- Source document:
I get to work with a lot of organisations struggling to fit their 20th century information architecture; both the technology and the people, to the ever increasing demands of this emerging knowledge-based 4th industrial revolution.  In large part, that old model relies on knowing what is required and building/developing solutions to fulfil it.  The Achilles-heel in that model is ‘knowing’; which as Wiseman suggests, relies on the expert; with their incumbent past-based knowledge and experience.

I worked as a consultant to New Zealand's Canterbury Earthquake Recovery Authority (CERA) over five years from 2011 following devastating earthquakes in that year.  CERA was the Government Agency created to coordinate response and recovery efforts across the wider Public and Private Sectors.  As one of the folk tasked with establishing information systems; in the initial weeks and months; no one could adequately articulate their requirements.  They barely knew what they’d be doing tomorrow; let alone in one, two or six months.  Traditional BA/Requirements methodologies and processes seemed pointless.  So how to respond?  That said; the one thing that people could articulate was; “we don’t know what we’ll want; but when we do know; we’ll want it almost immediately”.  THAT, statement itself was the requirement; an infrastructure, comprising all the data, technical, people, policy, methodologies, organisation, governance and funding elements necessary to respond to continuous change.  That is what we delivered at CERA (download the whitepaper for free – link below).

- Data segment:
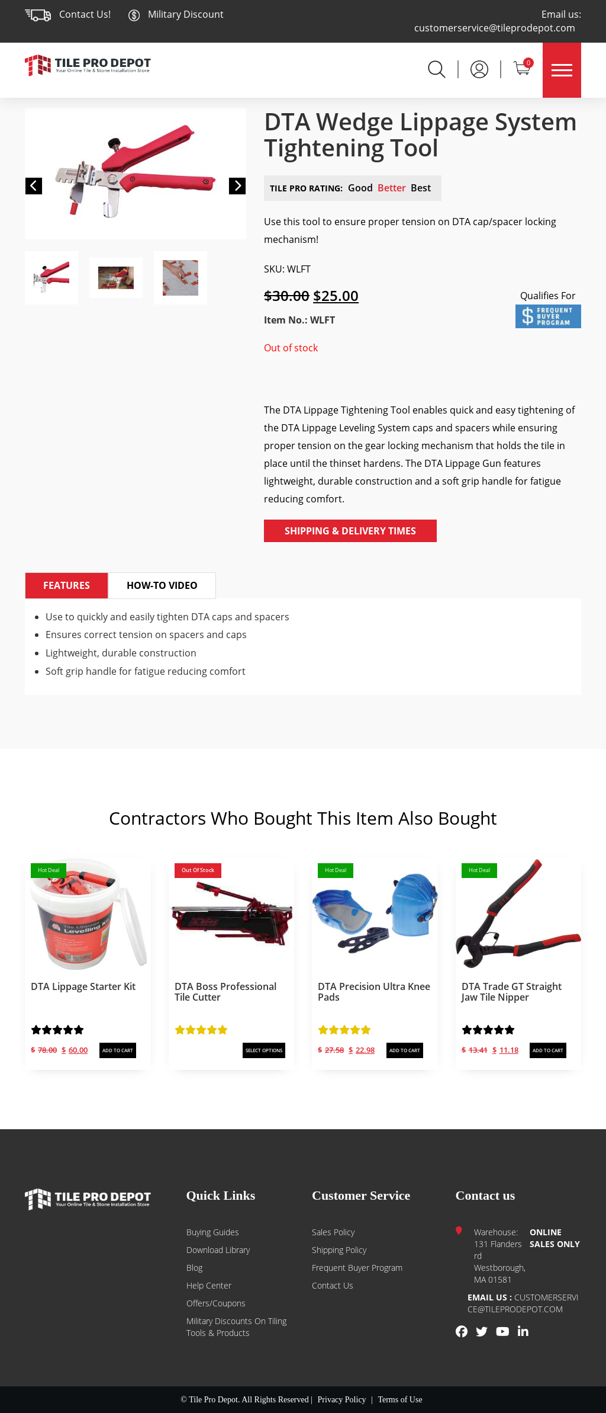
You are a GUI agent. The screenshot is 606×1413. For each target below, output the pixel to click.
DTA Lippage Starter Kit (83, 986)
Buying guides (212, 1232)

- The exercise: Translate this sentence from the text on information systems after the Canterbury earthquakes into Spanish: "CERA was the Government Agency created to coordinate response and recovery efforts across the wider Public and Private Sectors."

- Written reply: CERA fue la agencia gubernamental creada para coordinar los esfuerzos de respuesta y recuperación en el conjunto más amplio de los sectores público y privado.